Employee Richard Ivan Johnson mainly teaches the class. Johnson is the father of Brad Johnson, former NFL quarterback who helped the Tampa Bay Buccaneers win Super Bowl XXXVII. He  also helped establish the Winshape Camp located on the Berry College campus.

Johnson was inspired to teach this class because it was an opportunity to do something he really loved to do after he retired from Winshape.

“This class allows me to continue with my life purpose: to encourage students to discover their skills and gifts. They are developing their character, and becoming passionate to not only make a living, but to make a life. Shorter University is the perfect place for me to be able to do such a thing.”

Every semester, the class goes on at least three field trips. On Feb. 23, students participated in the ropes course, a zip line offered at Winshape and on Feb. 28 they visited the home of Nolan Robinson, former vice president of Chick- fil-A. The last field trip planned is to visit the Chick-fil-A headquarters and hopefully the City of Refuge, a homeless shelter in Atlanta, on April. 3.

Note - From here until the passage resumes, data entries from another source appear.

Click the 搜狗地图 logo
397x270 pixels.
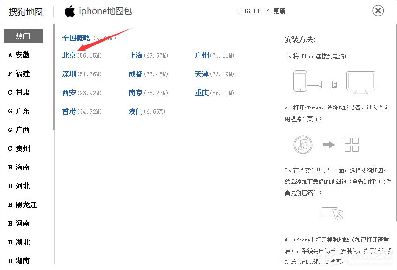pos(25,11)
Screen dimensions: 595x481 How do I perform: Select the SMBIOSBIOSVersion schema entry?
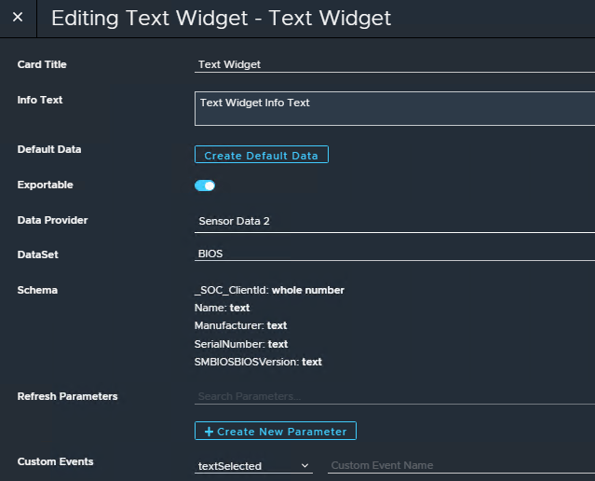click(258, 362)
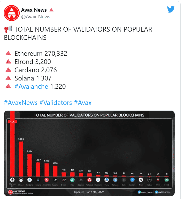This screenshot has width=181, height=199.
Task: Click the @Avax_News handle
Action: coord(36,17)
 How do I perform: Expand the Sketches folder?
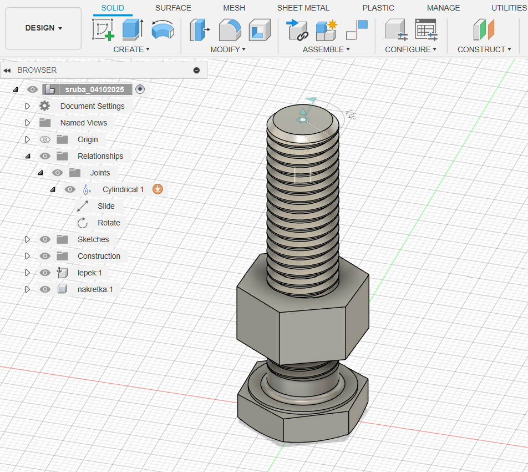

Ashley Lee, freshman pre- nursing major, has enjoyed all the field trips so far.

“I have enjoyed the trips so much. I feel that I have had some eye-opening experiences. Winshape was my favorite– I love the zip line!”

Character Education has five goals that students should gain after taking this course: awareness, appreciation, importance, commitment and practice. These goals are accomplished by going on the field trips, writing reflections and having guest speakers speak to the class.

Leslie N. James, sophomore pre-nursing major, already has lessons that she will take with her after finishing the course.

“Trials and tribulations happen to everyone through life. Having faith, hope and perseverance with the support of your family and friends will help you overcome it,” said James. “I hold myself accountable for the decisions I make. It is up to me how hard I work toward my goals.”

That is exactly what Johnson wants his students to get out of the class.

“I hope the students taking the class will be encouraged to take their character as seriously as they do their academics, their sports and their social life because it is going to take a lot of it to get where they want to go in life and remain there,” said Johnson. “And most of all, to grasp the concept of happiness with whatever they do in life, that they may do it in ways that glorify the Lord.”

Johnson began teaching this class in the spring of 2008. Ever since, more students are taking this course.

CJ Arnold, sophomore business major, took the course because he heard several great things about the curriculum and Johnson’s passion.

“Character defines who we are, so I thought it would be a great opportunity to take this class.”

Character Education is a two credit course. Johnson advises that athletes who play in the fall take the course in the spring and vice versa.